Musa Kazım GÜLÇÜR
22 Ağustos/2019
İçindekiler
İlk Devirlerde Alp Unvanının Kullanımı 2
Bâcıyân-ı Rûm’un Faaliyetleri 5
Giriş
Alp kelimesi, eski ve yeni birçok Türk lehçelerinde kahraman, cesur, yiğit, zorlu manalarındaki bir kelimedir ki, şahıs ismi olarak kullanıldığı gibi, bir sıfat, bir unvan ve kabile teşkilatı içinde askeri bir asalet zümresinin adı olarak da kullanılır.[1]

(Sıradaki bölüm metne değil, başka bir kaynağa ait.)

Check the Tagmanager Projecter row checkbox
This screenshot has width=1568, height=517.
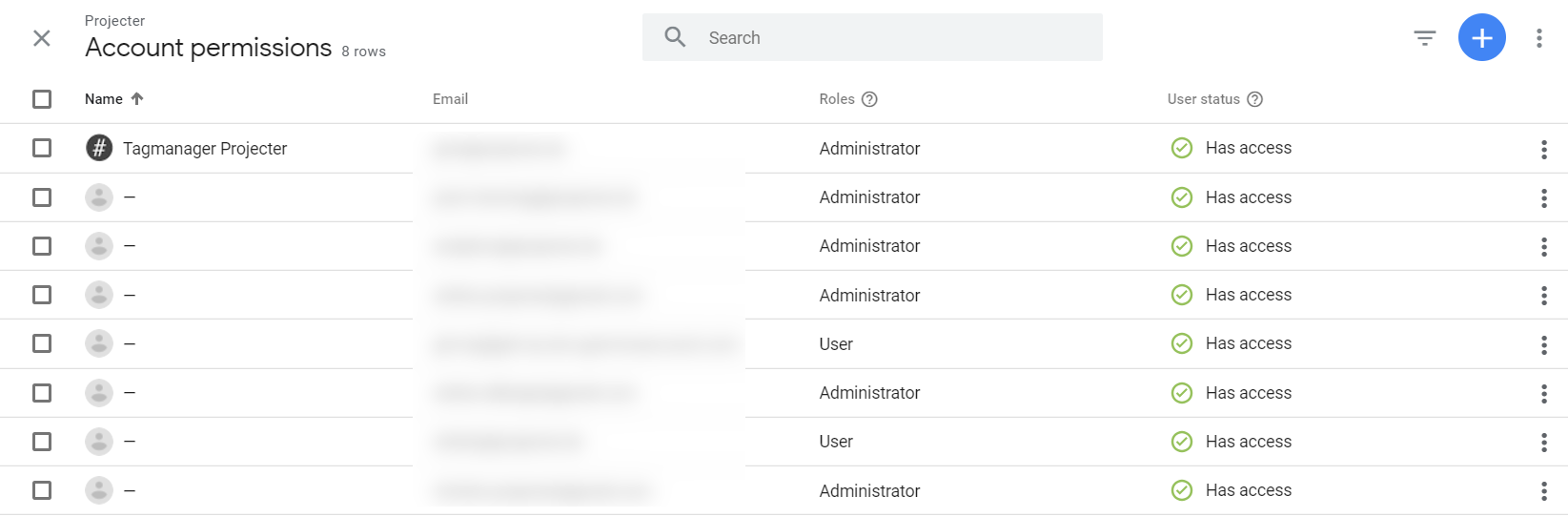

Gerek has isim ve gerekse de bir şeref unvanı olarak Alp kelimesi hem İslamiyet’ten önce hem de İslamiyet’ten sonra da kuvvetle devam etmiştir. X. Asırda Abbasilerin Şam Valisi Alp-Tegin Gaznevi devletinin ilk kurucusu Alp-Tegin, Buhara’da Hacip Alp-Tegin, Gaznevi Sultanı Mesud’a sefaretle gelen Alp-Tegin, XII. Asırda Karahıtaylar adına Semerkand Valisi olan Alp-Tegin, Büyük Selçuk İmparatorluğu emirlerinden Alp-Guş, Alp-Ağacı, Alp-Argu, Alp-Argun, Selçuk hükümdarı Alp-Aslan, XIII. Asırda Hezaresbilerden Alp-Argu, Şam Selçukilerinden Alp-Aslan, Semerkand’da Karahanlılar ümerasından Alp-Er Han, Harezmşahlar ümerasından Alp-Han, Anadolu Selçukileri devri ümerasından Nuh-Alp, İzzeddin Keykavus devrinde Sivas il başlarından Mahmut Alp isimlerinde olduğu gibi.[2]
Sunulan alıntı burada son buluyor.